30 Sept 2014

30 Sep 14 - The New Studland Great White Egret

Just when the Studland Great White Egret & story was looking settled, a pager message on the 28th said 2 Great White Egrets on Littlesea. But there was nothing on the local email group about the second individual, so there was no clue as to the observer. Given this is the most frequently misidentified species in Poole Harbour, then I was interested, but cautious. But the caution was removed by a call 30 minutes later from my mate, Richard Webb, to say he was watching 2 GWEs on Littlesea. This confirmed there was a new individual in town, but he hadn't phoned the original news out. Having just got used to the news we finally had a showy GWE in Poole Harbour, then to have a second individual at Studland was even more remarkable. I was on the end of Old Harry at the time & by the time I had finished Birding there & got to Littlesea & Brands Bay, both GWEs had departed. I did managed to see both late on the follow afternoon at Littlesea, but no chance of any photos. So a couple of return visits were scheduled to look for them. This mornings visit on the rising morning tide to Brands Bay was unsuccessful, but a distant Osprey in the bay was good to see as were the first returning Grey Plovers that flew into the bay. A quick look at Littlesea, failed to find any GWEs, but it wasn't a thorough look as I was keen to get onto Middlebere (but more on that in a future post).
Teal: The only bird close enough to be photographed on this visit & a new species for the blog
Teal: Great to see them back in numbers
By the time I was finally leaving Middlebere, I decided to give Brands Bay another look as the tide should be starting to drop. I arrived to find a couple who I had met earlier at Middlebere by their car. They were just giving up & heading home. Before they left, they confirmed the water was still high & there were no GWEs in the bay. Oh well, it was a bit of a long shot. I then got a non birding phone call before I had had chance to get the scope & camera out of the car.
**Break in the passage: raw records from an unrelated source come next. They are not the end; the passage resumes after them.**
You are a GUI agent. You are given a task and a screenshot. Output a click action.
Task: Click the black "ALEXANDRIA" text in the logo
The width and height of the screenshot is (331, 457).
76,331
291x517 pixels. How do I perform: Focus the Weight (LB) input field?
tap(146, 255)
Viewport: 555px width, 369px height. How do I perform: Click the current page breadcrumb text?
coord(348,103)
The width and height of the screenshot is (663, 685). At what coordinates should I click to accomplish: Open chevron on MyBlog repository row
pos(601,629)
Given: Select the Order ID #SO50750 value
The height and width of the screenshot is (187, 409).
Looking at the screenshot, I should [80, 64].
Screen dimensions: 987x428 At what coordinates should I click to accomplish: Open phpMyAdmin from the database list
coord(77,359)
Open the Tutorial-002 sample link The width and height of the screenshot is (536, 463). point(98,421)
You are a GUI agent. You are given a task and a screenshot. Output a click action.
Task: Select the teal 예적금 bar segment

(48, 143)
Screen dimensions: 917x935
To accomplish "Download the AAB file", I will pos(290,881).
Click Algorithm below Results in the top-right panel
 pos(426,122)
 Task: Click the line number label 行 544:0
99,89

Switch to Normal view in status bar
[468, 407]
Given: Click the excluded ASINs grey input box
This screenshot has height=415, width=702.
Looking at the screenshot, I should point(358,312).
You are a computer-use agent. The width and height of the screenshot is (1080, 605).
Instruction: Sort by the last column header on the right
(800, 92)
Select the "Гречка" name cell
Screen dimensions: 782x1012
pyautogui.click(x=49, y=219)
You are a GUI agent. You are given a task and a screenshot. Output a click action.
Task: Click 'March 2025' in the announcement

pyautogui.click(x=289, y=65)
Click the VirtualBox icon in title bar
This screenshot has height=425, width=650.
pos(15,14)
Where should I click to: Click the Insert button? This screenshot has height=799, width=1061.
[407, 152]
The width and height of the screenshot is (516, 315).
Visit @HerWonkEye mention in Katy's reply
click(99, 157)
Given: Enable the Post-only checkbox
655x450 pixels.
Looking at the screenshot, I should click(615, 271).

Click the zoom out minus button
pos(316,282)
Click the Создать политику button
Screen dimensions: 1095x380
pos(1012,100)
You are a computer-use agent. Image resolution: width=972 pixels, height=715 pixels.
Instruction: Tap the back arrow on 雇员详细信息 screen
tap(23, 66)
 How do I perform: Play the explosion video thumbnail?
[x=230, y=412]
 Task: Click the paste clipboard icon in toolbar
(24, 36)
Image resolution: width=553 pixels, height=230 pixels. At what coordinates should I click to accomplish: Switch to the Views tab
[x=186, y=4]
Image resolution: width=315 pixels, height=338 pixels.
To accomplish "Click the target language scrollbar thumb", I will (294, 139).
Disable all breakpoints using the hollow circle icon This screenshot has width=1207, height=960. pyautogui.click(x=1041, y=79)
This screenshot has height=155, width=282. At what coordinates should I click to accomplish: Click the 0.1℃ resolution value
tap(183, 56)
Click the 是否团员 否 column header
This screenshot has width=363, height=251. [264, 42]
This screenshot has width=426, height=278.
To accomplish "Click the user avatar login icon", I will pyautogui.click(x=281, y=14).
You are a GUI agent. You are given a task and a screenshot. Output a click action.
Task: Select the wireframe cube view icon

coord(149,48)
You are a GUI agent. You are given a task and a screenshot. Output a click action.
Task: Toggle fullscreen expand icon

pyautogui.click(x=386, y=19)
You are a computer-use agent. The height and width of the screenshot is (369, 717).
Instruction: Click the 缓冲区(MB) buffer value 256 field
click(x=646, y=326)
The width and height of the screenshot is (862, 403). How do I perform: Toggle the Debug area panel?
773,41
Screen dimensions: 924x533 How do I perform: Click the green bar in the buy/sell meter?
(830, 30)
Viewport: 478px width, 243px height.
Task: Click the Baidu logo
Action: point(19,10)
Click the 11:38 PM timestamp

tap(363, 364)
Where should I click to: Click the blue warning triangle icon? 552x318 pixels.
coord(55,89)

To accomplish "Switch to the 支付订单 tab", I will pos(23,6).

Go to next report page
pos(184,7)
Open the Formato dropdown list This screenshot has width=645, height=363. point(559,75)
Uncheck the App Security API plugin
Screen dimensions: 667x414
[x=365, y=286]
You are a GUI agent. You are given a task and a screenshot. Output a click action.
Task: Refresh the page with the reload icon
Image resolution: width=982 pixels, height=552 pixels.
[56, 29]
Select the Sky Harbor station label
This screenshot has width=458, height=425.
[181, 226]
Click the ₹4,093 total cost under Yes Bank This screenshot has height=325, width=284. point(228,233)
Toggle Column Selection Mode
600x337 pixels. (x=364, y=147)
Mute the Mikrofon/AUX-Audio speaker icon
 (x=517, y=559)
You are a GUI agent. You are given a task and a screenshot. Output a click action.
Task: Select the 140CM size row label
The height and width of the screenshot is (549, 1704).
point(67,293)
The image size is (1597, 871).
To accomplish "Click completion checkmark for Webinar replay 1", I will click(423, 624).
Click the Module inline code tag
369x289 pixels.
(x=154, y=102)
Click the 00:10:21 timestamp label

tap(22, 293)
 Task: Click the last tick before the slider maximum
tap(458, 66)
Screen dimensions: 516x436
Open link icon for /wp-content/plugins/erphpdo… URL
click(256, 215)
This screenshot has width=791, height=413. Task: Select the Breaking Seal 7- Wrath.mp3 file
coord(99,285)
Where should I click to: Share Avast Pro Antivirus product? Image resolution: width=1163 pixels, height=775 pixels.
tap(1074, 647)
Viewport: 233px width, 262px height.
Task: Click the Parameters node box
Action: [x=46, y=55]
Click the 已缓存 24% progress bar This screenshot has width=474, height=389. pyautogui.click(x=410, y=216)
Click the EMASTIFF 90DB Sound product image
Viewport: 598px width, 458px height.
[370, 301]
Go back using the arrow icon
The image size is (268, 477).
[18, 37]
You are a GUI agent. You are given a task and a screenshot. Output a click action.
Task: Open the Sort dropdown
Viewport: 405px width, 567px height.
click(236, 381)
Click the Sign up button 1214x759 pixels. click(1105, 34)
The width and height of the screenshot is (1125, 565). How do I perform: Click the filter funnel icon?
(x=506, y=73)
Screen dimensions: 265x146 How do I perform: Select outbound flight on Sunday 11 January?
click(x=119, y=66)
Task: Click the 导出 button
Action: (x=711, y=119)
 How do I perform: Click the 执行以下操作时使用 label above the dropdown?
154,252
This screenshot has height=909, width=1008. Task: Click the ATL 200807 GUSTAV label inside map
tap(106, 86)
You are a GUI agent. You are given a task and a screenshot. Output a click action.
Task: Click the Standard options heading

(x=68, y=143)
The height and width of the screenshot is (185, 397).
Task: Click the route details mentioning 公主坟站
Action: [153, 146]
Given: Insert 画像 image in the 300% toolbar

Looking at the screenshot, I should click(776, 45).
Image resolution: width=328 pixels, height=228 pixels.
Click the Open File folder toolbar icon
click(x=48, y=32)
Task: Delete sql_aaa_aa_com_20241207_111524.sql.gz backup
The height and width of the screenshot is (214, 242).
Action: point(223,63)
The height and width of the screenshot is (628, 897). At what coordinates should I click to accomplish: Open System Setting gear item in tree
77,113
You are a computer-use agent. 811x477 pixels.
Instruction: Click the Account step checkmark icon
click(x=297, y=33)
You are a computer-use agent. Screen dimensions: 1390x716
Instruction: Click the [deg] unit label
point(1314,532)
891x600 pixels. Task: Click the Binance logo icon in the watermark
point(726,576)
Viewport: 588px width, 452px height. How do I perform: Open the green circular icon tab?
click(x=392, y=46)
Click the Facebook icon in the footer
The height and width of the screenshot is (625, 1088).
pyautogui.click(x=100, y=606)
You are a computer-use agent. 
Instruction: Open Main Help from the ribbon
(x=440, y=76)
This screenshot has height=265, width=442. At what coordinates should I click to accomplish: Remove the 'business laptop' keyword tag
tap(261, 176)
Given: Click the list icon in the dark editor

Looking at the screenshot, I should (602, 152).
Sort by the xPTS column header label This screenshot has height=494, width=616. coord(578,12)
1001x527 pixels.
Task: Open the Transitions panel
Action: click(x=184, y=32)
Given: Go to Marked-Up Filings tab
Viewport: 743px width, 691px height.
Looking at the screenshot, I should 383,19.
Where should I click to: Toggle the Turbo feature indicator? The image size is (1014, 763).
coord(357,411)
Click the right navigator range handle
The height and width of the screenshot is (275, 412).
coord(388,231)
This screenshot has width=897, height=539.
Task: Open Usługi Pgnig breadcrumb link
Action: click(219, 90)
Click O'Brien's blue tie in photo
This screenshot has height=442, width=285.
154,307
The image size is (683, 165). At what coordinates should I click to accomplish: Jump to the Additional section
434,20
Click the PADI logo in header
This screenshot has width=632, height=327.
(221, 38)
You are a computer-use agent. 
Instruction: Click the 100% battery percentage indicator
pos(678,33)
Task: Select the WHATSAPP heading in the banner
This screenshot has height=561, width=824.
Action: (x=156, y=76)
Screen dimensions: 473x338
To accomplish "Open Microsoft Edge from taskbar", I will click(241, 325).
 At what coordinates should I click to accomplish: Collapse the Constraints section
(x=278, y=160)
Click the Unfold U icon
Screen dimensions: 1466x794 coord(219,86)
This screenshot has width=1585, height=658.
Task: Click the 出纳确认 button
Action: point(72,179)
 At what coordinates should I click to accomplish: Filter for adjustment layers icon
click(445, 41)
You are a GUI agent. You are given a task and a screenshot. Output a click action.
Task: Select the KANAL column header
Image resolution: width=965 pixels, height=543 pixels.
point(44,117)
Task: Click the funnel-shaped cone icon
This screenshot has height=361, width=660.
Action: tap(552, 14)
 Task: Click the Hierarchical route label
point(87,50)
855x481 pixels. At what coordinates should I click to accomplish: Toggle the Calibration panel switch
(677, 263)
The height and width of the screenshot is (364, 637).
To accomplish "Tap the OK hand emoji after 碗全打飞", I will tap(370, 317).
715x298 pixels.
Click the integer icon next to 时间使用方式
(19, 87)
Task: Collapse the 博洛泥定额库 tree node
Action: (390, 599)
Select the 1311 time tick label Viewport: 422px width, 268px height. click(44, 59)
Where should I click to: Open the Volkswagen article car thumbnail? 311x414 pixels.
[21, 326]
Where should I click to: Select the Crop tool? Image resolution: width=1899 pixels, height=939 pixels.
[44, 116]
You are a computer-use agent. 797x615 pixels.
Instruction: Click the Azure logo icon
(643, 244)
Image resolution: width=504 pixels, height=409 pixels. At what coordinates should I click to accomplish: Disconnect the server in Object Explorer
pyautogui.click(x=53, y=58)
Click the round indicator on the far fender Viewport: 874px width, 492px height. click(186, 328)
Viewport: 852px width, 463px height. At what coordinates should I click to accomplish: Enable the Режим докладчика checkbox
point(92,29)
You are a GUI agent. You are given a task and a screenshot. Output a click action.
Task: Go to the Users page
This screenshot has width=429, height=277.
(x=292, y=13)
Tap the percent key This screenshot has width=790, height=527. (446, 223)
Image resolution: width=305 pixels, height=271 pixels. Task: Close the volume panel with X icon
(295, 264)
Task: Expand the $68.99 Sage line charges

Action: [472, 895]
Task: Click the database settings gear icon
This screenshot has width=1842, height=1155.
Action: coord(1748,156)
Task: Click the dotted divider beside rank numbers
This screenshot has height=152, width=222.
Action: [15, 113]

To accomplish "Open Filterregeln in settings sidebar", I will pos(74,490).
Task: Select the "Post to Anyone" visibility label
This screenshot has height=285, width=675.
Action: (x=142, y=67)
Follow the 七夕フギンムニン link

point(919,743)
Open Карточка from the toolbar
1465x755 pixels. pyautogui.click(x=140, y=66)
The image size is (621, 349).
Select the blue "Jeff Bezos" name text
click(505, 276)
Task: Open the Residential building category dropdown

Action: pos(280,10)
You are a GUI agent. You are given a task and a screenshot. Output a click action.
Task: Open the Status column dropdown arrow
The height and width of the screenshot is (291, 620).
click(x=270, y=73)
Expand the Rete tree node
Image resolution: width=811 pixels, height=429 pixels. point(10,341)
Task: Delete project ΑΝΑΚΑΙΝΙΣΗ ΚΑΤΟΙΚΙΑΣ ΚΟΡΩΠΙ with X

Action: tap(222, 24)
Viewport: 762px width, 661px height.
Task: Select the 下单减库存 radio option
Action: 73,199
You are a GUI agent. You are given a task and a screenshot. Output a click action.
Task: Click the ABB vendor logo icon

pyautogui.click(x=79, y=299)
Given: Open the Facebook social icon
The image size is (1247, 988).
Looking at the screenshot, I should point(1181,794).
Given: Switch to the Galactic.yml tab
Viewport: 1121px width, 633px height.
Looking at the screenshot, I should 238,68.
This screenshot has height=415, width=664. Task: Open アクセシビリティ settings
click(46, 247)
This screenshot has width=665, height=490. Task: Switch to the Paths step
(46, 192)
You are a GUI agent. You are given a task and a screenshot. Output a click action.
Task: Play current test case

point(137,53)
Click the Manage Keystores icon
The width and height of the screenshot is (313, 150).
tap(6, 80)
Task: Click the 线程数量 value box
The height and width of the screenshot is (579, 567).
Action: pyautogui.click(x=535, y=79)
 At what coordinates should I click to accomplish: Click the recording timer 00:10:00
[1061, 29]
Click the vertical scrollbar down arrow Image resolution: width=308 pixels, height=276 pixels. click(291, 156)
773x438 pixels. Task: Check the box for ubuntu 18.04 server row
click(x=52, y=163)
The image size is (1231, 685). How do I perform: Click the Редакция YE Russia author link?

While I was on the phone about 6 Egrets went up from the bay including a GWE: must have been in the side creek & out of sight of the hide after all. Finally, the call ended & I could grab everything & get to hide to see if it was still there.
Great White Egret: Here I am. Before I could get a decent shot it flew to the middle of the bay
The light in Brands Bay at this time of the day is always grim, as checking the best parts of the bay means looking straight into the sun. When it gets really bad, Redshanks can be almost as contrasty as Oystercatchers in some parts of the bay. So the photos aren't great, but even so, I can't see any sign of buff edgings to the coverts in the photos or with the scope. As such, it looks like we should be able to separate these two individuals (if good views or photos are obtained).
Great White Egret: The new individual
Great White Egret: The new individual
Hopefully some better photos will follow in the next few days. Photos of the first GWE can be found here.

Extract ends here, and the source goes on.